**Work to complete**
Each entry must be duplicated precisely, with nothing left out.

**The input**

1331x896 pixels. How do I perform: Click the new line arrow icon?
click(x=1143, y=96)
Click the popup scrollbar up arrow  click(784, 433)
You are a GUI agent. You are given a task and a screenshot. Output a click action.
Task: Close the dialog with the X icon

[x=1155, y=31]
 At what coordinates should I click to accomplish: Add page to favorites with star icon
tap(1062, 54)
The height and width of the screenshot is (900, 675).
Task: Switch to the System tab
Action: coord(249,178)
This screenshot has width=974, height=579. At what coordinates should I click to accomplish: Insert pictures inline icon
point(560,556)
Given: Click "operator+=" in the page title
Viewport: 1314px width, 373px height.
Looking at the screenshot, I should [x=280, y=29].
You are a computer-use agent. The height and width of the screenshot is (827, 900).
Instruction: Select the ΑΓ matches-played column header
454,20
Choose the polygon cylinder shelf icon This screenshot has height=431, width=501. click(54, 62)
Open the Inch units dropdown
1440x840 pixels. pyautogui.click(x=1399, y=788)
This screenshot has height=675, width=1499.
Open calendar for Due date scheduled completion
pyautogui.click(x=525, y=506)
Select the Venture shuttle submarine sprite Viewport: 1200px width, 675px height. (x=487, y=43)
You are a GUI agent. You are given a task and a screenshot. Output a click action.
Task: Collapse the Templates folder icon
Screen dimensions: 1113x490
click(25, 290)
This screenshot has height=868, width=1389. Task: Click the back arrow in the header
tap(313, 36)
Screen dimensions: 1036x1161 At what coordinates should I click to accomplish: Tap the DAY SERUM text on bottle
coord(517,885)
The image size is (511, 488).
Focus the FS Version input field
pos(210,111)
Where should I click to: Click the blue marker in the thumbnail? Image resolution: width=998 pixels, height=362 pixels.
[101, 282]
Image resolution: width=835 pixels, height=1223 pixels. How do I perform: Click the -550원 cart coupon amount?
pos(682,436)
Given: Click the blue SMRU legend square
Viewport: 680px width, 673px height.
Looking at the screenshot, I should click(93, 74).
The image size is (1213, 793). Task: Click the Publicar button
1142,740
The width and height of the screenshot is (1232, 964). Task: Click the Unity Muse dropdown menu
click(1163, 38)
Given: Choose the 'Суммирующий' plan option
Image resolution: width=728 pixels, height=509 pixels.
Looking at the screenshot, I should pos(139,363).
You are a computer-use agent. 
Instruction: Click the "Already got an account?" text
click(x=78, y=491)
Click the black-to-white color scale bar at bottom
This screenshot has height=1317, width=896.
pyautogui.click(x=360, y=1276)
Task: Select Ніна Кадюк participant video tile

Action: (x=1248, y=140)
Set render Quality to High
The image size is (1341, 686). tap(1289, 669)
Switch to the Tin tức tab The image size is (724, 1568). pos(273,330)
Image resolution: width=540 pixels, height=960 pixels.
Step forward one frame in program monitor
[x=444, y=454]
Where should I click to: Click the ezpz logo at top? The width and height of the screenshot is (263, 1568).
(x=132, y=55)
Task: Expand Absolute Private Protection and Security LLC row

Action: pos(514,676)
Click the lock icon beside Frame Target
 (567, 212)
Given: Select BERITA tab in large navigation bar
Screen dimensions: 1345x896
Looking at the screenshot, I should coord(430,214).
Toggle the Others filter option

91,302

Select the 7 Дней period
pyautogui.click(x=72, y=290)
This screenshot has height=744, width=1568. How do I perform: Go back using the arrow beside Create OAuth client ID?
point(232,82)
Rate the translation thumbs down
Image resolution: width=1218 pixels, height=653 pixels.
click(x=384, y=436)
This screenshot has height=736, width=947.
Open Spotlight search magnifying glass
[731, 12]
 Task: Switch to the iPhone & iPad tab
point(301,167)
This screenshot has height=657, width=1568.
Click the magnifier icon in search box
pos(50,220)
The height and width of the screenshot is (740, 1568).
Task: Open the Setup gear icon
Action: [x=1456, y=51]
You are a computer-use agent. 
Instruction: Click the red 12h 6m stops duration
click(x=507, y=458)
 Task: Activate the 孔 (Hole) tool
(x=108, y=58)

**Answer for the task**
1331x896 pixels. How do I perform: Click the new line arrow icon?
click(x=1143, y=96)
Click the popup scrollbar up arrow  click(784, 433)
You are a GUI agent. You are given a task and a screenshot. Output a click action.
Task: Close the dialog with the X icon

[x=1155, y=31]
 At what coordinates should I click to accomplish: Add page to favorites with star icon
tap(1062, 54)
The height and width of the screenshot is (900, 675).
Task: Switch to the System tab
Action: coord(249,178)
This screenshot has width=974, height=579. At what coordinates should I click to accomplish: Insert pictures inline icon
point(560,556)
Given: Click "operator+=" in the page title
Viewport: 1314px width, 373px height.
Looking at the screenshot, I should [x=280, y=29].
You are a computer-use agent. The height and width of the screenshot is (827, 900).
Instruction: Select the ΑΓ matches-played column header
454,20
Choose the polygon cylinder shelf icon This screenshot has height=431, width=501. click(54, 62)
Open the Inch units dropdown
1440x840 pixels. pyautogui.click(x=1399, y=788)
This screenshot has height=675, width=1499.
Open calendar for Due date scheduled completion
pyautogui.click(x=525, y=506)
Select the Venture shuttle submarine sprite Viewport: 1200px width, 675px height. (x=487, y=43)
You are a GUI agent. You are given a task and a screenshot. Output a click action.
Task: Collapse the Templates folder icon
Screen dimensions: 1113x490
click(25, 290)
This screenshot has height=868, width=1389. Task: Click the back arrow in the header
tap(313, 36)
Screen dimensions: 1036x1161 At what coordinates should I click to accomplish: Tap the DAY SERUM text on bottle
coord(517,885)
The image size is (511, 488).
Focus the FS Version input field
pos(210,111)
Where should I click to: Click the blue marker in the thumbnail? Image resolution: width=998 pixels, height=362 pixels.
[101, 282]
Image resolution: width=835 pixels, height=1223 pixels. How do I perform: Click the -550원 cart coupon amount?
pos(682,436)
Given: Click the blue SMRU legend square
Viewport: 680px width, 673px height.
Looking at the screenshot, I should click(93, 74).
The image size is (1213, 793). Task: Click the Publicar button
1142,740
The width and height of the screenshot is (1232, 964). Task: Click the Unity Muse dropdown menu
click(1163, 38)
Given: Choose the 'Суммирующий' plan option
Image resolution: width=728 pixels, height=509 pixels.
Looking at the screenshot, I should pos(139,363).
You are a computer-use agent. 
Instruction: Click the "Already got an account?" text
click(x=78, y=491)
Click the black-to-white color scale bar at bottom
This screenshot has height=1317, width=896.
pyautogui.click(x=360, y=1276)
Task: Select Ніна Кадюк participant video tile

Action: (x=1248, y=140)
Set render Quality to High
The image size is (1341, 686). tap(1289, 669)
Switch to the Tin tức tab The image size is (724, 1568). pos(273,330)
Image resolution: width=540 pixels, height=960 pixels.
Step forward one frame in program monitor
[x=444, y=454]
Where should I click to: Click the ezpz logo at top? The width and height of the screenshot is (263, 1568).
(x=132, y=55)
Task: Expand Absolute Private Protection and Security LLC row

Action: pos(514,676)
Click the lock icon beside Frame Target
 (567, 212)
Given: Select BERITA tab in large navigation bar
Screen dimensions: 1345x896
Looking at the screenshot, I should coord(430,214).
Toggle the Others filter option

91,302

Select the 7 Дней period
pyautogui.click(x=72, y=290)
This screenshot has height=744, width=1568. How do I perform: Go back using the arrow beside Create OAuth client ID?
point(232,82)
Rate the translation thumbs down
Image resolution: width=1218 pixels, height=653 pixels.
click(x=384, y=436)
This screenshot has height=736, width=947.
Open Spotlight search magnifying glass
[731, 12]
 Task: Switch to the iPhone & iPad tab
point(301,167)
This screenshot has height=657, width=1568.
Click the magnifier icon in search box
pos(50,220)
The height and width of the screenshot is (740, 1568).
Task: Open the Setup gear icon
Action: [x=1456, y=51]
You are a computer-use agent. 
Instruction: Click the red 12h 6m stops duration
click(x=507, y=458)
 Task: Activate the 孔 (Hole) tool
(x=108, y=58)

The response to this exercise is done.